Glickenhaus made a deal with Cameron for the book, wrote the screenplay.

Glickenhaus says that he made the movie for about $20,000. "I'd inherited some money," Glickenhaus told The New York Times, "and I took all of it and lost it making a movie called 'The Astrologer.' I'd been to film school, but film school was oriented more toward the avant-garde in those days, and I didn't really know what a master was or a cutaway or a closeup. And I had great trouble conveying ideas, except in dialogue. So 'The Astrologer,' which was about 79 minutes long, was probably 60 minutes of dialogue. I mean, it was interminable. I didn't think it was interminable then. I thought it was great and interesting and fascinating to listen to." The film took him two years to produce from start to finish.

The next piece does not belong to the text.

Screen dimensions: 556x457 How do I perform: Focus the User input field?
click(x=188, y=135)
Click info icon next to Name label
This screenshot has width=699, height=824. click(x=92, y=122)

The film's soundtrack was composed by Brad Fiedel, in his debut.

==Release==
With no independent distributors interested in acquiring the film, Glickenhaus convinced some drive-in theaters in the South to screen it. He later recalled, "Even though it was a terrible movie, people didn't absolutely hate it. But I realized by watching them that the only parts they liked were the parts with action." Glickenhaus deciding the overabundance of dialogue in The Astrologer compared to the level of action was the cause of its failure would inspire him to write The Exterminator 21st Century Film Corporation eventually bought the rights to The Astrologer believing they could make it work and re-titled it The Suicide Cult in an effort to capitalize on the Jonestown massacre.

==Reception==
The film was called an "ultra obscure and undeniably fascinating thriller". Another commentator found, "The irony, however, is that this debut effort by James Glickenhaus is neither a horror or science fiction film: its a pure Christploitation, aka Godploitation, romp..."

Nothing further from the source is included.